Une étude pilote déclenche une controverse sanitaire
Les informations concernant des aflatoxines dans le riz ont inquiété les consommateurs sénégalais et révélé des contradictions entre laboratoires, autorités et acteurs de la filière. Les résultats d’un projet pilote de surveillance sanitaire des aliments ont été présentés le 22 juillet 2026 au Centre antipoison de l’hôpital Fann. L’étude portait sur du riz commercialisé à Dakar, Kaolack et Thiès.

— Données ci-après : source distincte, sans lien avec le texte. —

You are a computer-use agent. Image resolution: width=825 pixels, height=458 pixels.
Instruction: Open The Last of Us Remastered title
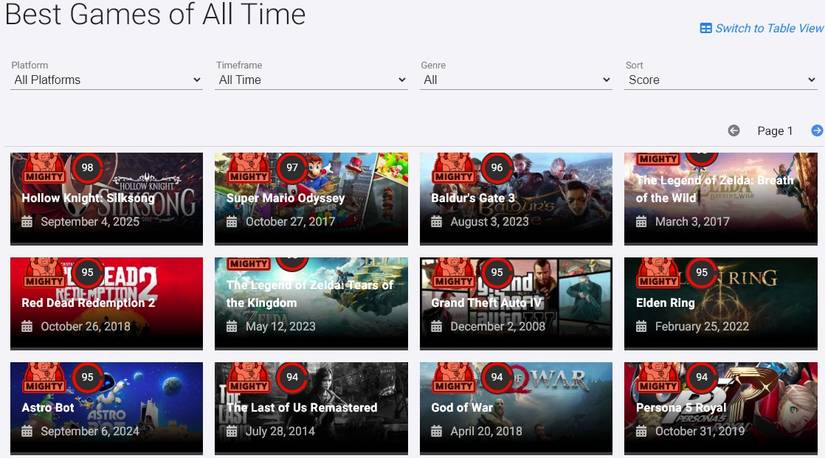pyautogui.click(x=302, y=408)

Selon l’Agence de presse sénégalaise, APS, 22,6 % des échantillons contenaient des aflatoxines à des niveaux supérieurs aux normes réglementaires. Le professeur Amadou Diop, président du Comité national du Codex Alimentarius du Sénégal, a présenté ce résultat. L’étude a été menée sous l’égide du comité et financée par l’Organisation des Nations unies pour l’alimentation et l’agriculture, selon le ministère de l’Industrie et du Commerce.
Des versions contradictoires sur l’origine du riz
Le principal désaccord porte sur l’origine des produits analysés. Les premières publications ont mis en cause du riz local. Dakarposte a fait état de dépassements dans plus de 50 % des prélèvements de riz local effectués sur les marchés Tilène et Petersen à Dakar. Babacar Beye, chef du laboratoire des mycotoxines de l’Institut de technologie alimentaire, a toutefois affirmé par la suite que les échantillons contaminés concernaient du riz importé et non du riz sénégalais, selon Thiès Info et Nations Hebdo.

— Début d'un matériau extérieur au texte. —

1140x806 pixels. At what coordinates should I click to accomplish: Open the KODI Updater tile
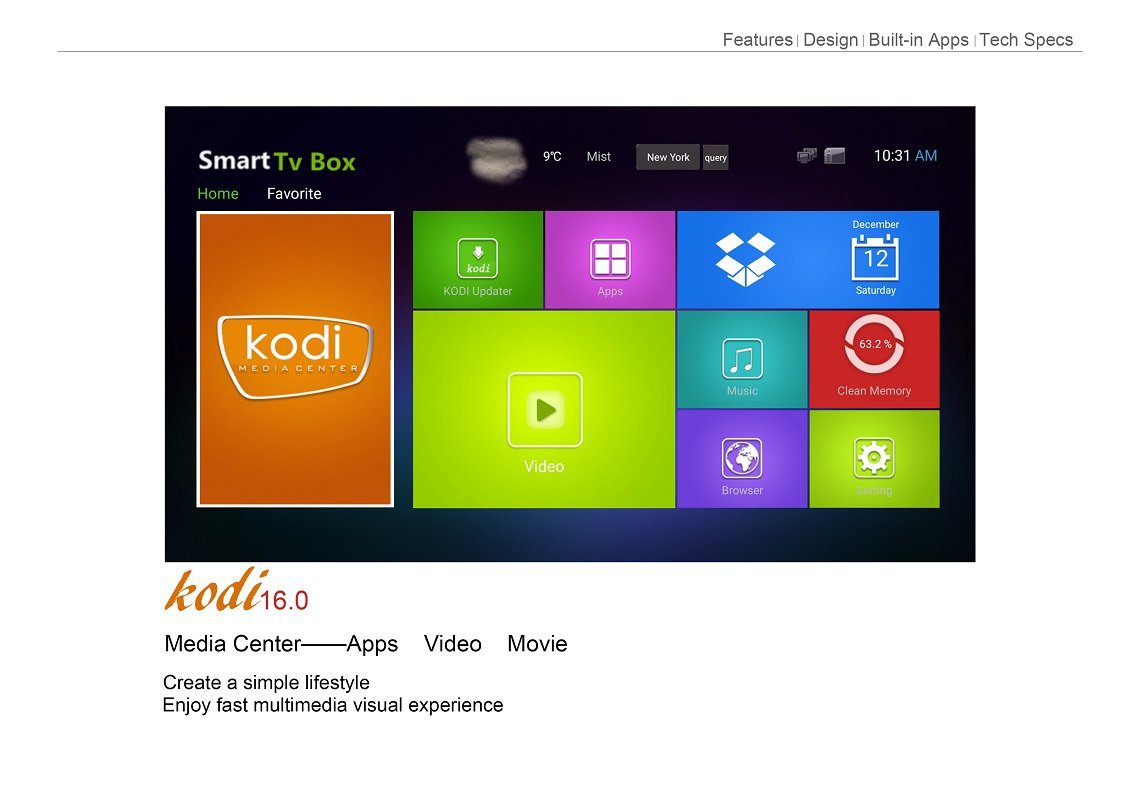click(478, 259)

Cette distinction détermine les mesures à prendre. Si le riz était importé, les autorités et acheteurs doivent identifier les pays d’origine, les cargaisons et les lots concernés. S’il était local, les contrôles doivent viser le stockage, la manutention et la distribution intérieurs. Les informations publiées ne précisent ni les fournisseurs, ni les marques, ni les pays d’origine, ni les lots. Elles ne permettent donc pas d’étendre le constat à l’ensemble d’un circuit d’approvisionnement.
Le gouvernement écarte une contamination généralisée
Le 26 juillet, le ministère de l’Industrie et du Commerce a formellement démenti toute contamination généralisée. Le Soleil a indiqué que plus de 2 000 analyses avaient été réalisées entre janvier et juin 2026 par plusieurs organismes spécialisés. Il s’agit notamment du Laboratoire national d’analyse et de contrôle, de l’Institut de technologie alimentaire, de l’Institut Pasteur de Dakar, de l’École supérieure polytechnique et de Ceres-Locustox. Le gouvernement estime que les données disponibles ne démontrent pas de risque sanitaire généralisé et souligne la portée limitée de l’étude pilote.

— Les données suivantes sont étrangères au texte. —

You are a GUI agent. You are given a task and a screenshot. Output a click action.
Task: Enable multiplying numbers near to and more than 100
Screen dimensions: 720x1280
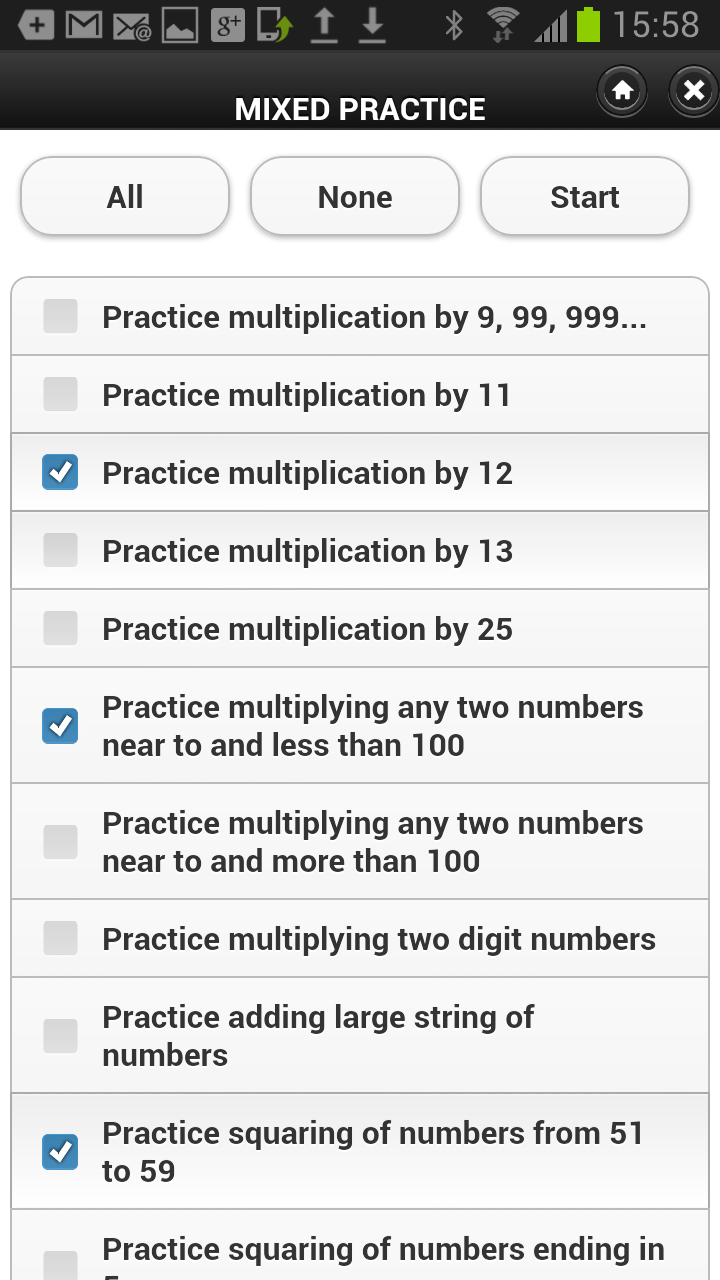[60, 841]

La controverse intervient à un moment sensible pour le marché sénégalais. Début juillet, le pays a suspendu les importations de riz afin d’écouler 37 000 tonnes de production locale, selon la radiotélévision publique RTS. Le différend peut donc affaiblir la confiance au moment même où les autorités cherchent à commercialiser ces stocks. Producteurs, importateurs et négociants ont besoin d’une traçabilité par lot, de la méthode d’échantillonnage, des seuils appliqués et des résultats complets. Sans ces éléments, il reste impossible de distinguer une non-conformité limitée d’un risque touchant la chaîne d’approvisionnement.